As a master first grade teacher for 35 years, my mother always found that children who had been "coached" to rattle off numbers, alphabet, etc, were no further along at the end of the year than the children who came with no "formal" training. I don't think she ever turned out a child who could not read by the end of the year, and many were reading above grade level, since she let them move at their own pace. She also had a private kindergarten when I was little, since Oregon did not usually have kindergartens back then. She did a lot with rhymes: "The funny cat with a hat, sat on the mat." I sat there in my high chair and learned it all as well! It's probably the best introduction to phonics for a small child.

2 moms found this helpful

The Letter Factory DVD's worked really well for my son too.
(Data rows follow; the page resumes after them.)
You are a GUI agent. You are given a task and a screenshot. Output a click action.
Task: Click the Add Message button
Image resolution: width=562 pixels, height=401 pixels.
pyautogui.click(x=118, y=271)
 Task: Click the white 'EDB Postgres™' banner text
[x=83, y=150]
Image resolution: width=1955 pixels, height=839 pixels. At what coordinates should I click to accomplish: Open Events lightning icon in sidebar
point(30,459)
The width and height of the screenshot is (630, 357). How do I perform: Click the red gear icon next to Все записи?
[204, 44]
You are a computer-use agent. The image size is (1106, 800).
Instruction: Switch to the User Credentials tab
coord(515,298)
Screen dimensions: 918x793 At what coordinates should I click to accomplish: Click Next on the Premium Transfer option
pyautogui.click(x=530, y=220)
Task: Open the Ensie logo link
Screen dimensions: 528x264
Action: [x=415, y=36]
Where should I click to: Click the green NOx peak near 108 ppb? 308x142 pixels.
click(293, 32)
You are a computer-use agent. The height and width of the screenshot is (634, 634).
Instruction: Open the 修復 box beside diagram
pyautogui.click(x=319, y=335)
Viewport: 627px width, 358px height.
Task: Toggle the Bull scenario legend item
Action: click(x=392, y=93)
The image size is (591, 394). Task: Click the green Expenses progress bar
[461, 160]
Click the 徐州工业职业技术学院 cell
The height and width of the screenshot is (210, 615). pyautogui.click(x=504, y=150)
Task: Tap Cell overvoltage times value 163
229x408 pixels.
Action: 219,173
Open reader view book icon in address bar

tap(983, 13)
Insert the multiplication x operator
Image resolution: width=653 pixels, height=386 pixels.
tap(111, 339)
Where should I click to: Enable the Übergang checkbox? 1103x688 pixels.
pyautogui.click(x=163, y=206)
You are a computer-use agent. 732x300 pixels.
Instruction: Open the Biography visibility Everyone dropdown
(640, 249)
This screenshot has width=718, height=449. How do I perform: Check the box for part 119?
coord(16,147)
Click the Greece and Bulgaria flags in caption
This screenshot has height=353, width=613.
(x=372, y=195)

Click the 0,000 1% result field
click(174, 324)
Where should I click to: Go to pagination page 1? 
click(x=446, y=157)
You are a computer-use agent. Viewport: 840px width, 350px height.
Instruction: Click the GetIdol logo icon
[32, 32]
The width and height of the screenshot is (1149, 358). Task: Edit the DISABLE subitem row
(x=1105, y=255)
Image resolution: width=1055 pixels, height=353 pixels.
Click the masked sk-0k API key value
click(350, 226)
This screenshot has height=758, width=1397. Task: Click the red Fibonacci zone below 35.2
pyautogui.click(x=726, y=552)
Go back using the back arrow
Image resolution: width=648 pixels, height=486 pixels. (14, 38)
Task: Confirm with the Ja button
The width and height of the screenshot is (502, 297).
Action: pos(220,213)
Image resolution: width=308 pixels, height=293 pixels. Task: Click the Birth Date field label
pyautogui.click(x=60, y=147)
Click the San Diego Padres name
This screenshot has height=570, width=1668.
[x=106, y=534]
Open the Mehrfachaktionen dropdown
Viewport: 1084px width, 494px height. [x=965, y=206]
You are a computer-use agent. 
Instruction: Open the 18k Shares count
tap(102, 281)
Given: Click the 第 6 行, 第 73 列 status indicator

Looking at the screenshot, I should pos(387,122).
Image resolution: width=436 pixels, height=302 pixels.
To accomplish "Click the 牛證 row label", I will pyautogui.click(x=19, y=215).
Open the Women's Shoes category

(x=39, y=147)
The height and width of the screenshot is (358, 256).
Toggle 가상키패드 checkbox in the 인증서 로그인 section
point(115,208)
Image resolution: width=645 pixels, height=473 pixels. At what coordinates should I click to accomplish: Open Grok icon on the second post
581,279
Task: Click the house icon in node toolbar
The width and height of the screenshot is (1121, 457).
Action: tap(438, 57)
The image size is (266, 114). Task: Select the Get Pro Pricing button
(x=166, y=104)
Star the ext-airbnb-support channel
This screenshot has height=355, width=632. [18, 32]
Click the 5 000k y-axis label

Also, I picked up a pre-school workbook at Wal Mart with over 300 pages for under $4 and we've been spending a few minutes each day doing some of the activities. He's done very well with it and by making it a regular part of his daily routine, his attention span has increased by double in just over a month. I just make sure he sits near the window for sunlight at a little table and chair where his feet are able to touch the floor (this placement has made a HUGE difference in his attention span and focus) and I sit with him and explain the work to him while he does it. He loves this time and looks forward to his little brother's nap time every day so we can work together on his schoolwork. I love that he looks forward to it and he loves the reward of watching a movie or playing the PBS Kids website afterward. This has also made a vast improvement in his attitude for the rest of the day! On the rare days that we vary from this routine I have found that he's not near as respectful or obedient. This really seems to help keep him on track.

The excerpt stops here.